What is expected => Report, word for word, every line of the material that contains "agent".

[[ Material for this exercise, beginning ]]

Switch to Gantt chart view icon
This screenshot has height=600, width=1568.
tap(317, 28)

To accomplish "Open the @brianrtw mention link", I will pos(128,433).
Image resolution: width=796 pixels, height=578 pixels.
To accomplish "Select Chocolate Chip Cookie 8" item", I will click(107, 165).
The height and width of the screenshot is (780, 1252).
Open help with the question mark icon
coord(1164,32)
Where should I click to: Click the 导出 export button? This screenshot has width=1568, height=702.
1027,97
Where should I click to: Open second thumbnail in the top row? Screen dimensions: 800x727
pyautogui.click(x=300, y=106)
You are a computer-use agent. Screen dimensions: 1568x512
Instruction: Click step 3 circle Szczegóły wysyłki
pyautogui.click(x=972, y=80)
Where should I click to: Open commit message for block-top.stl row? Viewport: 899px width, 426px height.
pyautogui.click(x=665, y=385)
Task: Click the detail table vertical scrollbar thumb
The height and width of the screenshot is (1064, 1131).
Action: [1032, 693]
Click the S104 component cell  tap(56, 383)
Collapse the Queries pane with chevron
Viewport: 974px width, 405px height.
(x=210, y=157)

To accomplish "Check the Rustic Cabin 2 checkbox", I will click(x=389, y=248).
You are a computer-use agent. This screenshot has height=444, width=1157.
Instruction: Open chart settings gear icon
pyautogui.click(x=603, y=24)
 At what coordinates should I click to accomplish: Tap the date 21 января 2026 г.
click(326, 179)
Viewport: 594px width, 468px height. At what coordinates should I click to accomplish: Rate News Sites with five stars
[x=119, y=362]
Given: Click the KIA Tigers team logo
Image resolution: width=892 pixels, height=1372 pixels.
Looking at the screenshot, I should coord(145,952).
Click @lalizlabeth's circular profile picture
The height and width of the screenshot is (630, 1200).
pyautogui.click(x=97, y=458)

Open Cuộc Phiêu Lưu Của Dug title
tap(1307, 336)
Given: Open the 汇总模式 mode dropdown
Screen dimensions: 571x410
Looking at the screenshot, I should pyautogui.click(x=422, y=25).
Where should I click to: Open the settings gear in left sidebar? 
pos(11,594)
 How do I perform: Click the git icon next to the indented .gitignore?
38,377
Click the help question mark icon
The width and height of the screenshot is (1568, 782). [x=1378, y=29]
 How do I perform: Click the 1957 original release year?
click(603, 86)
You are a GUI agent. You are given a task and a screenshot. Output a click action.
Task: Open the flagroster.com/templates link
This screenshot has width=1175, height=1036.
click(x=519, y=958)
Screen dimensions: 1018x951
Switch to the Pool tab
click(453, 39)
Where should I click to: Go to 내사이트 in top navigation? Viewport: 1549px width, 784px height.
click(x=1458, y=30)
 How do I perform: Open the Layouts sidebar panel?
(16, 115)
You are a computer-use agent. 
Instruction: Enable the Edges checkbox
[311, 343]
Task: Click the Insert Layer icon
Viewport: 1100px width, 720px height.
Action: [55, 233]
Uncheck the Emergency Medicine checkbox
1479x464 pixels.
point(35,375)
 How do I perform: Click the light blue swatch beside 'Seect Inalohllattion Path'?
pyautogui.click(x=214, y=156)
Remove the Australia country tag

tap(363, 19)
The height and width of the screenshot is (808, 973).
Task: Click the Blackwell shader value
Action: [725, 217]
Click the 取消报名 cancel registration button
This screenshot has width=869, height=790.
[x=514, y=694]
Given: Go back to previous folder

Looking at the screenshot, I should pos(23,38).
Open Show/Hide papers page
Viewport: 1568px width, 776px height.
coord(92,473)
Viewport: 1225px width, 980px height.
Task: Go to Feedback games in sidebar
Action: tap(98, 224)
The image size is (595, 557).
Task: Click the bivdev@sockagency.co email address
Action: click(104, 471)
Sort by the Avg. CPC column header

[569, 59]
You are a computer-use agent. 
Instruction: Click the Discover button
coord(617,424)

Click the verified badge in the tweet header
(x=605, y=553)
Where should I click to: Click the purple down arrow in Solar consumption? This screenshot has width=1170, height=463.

[[ Material for this exercise, end ]]

Answer area =>
You are a computer-use agent. Screen dimensions: 1568x512
You are a computer-use agent. This screenshot has height=444, width=1157.
You are a GUI agent. You are given a task and a screenshot. Output a click action.
You are a computer-use agent. 
You are a computer-use agent. 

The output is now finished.